Here’s a question you rarely hear asked: how interested is Dr. Ben Carson, who is currently leading polling in Iowa, in actually interested in becoming president? On one level he seems to be, after all he has announced he is running for president and does the things candidates for the White House are supposed to do like raise money and attend debates. But at the same time much of Carson’s campaign seems to be little more than an excuse to raise lots of money via online and direct mail solicitations. As Matt Yglesias pointed out last week:

Carson is currently in second place in national polls and leading in Iowa. His campaign is raising tons of money from small donors and is spending most of that money on fundraising. People are giving Carson money so that he’ll have the money to ask more people for money. It’s a form of pyramid scheme. There’s no real field operation, policy staff, or any other manifestation of the kind of campaign apparatus that could plausibly result in victory.
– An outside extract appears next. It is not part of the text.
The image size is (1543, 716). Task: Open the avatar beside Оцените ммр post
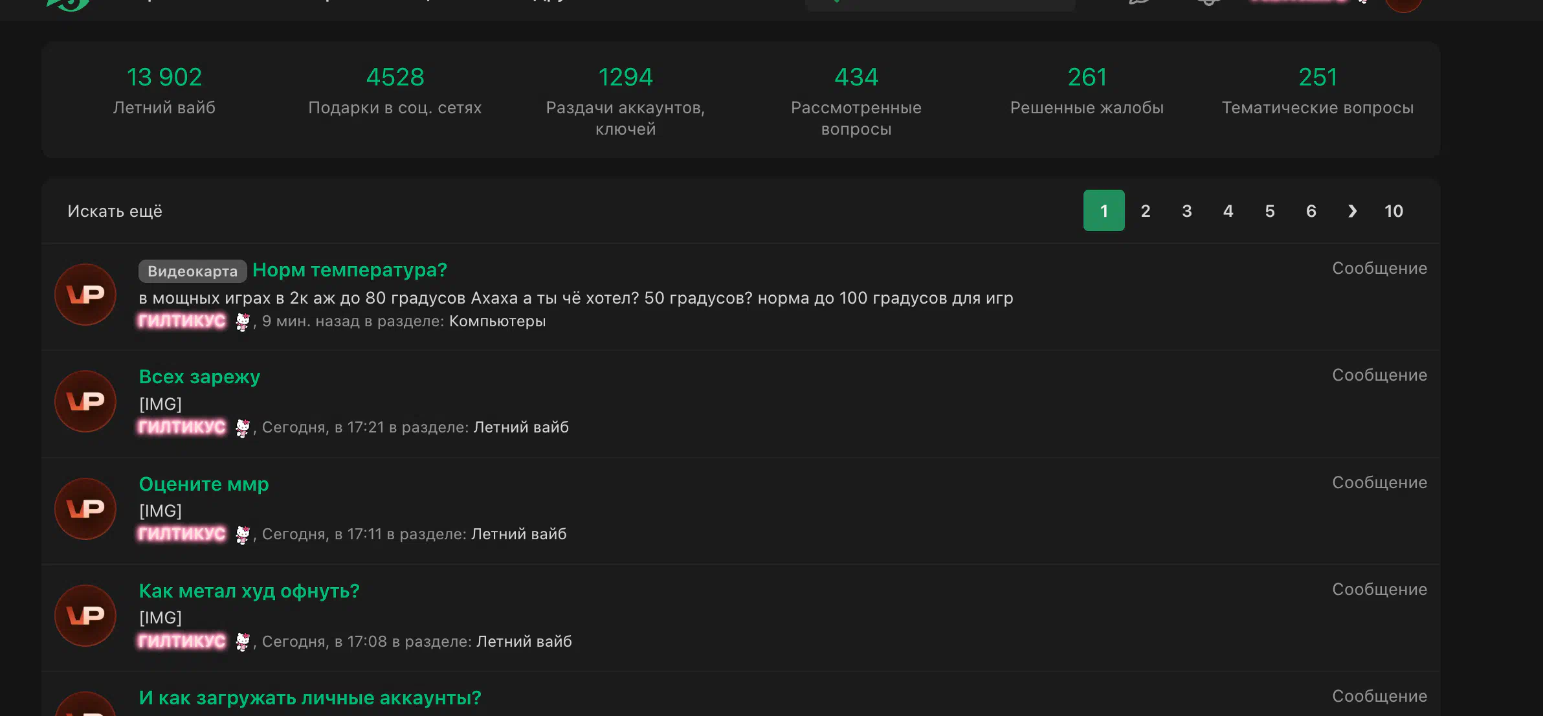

The existence of lucrative markets for hawkers of movement conservative oriented books, TV shows, and newsletters is of course nothing new. But there is a pretty striking difference between talking heads cashing in Sarah Palin style, and a man leading early polling in Iowa to be the Republican nominee for president doing it.

Unfortunately the problem here is bigger than one doctor with a history of hiring himself out for various scams. One of the core reasons that democracy as a system of governance tends to “work” so to speak is that it gives our leaders strong incentives not to preside over disasters. After all, if elected leaders do a poor job in office, voters can always replace them.

Thus presidents have strong incentives to make sure the economy is doing well, as presidents who preside over weak economies tend to lose reelection. But the conservative market places that Carson (and other conservative figures) are taking advantage of tend to break the incentive to govern well down. After all, if your core motivation is to get rich via direct mail schemes, who cares if your purposed policies don’t make any sense?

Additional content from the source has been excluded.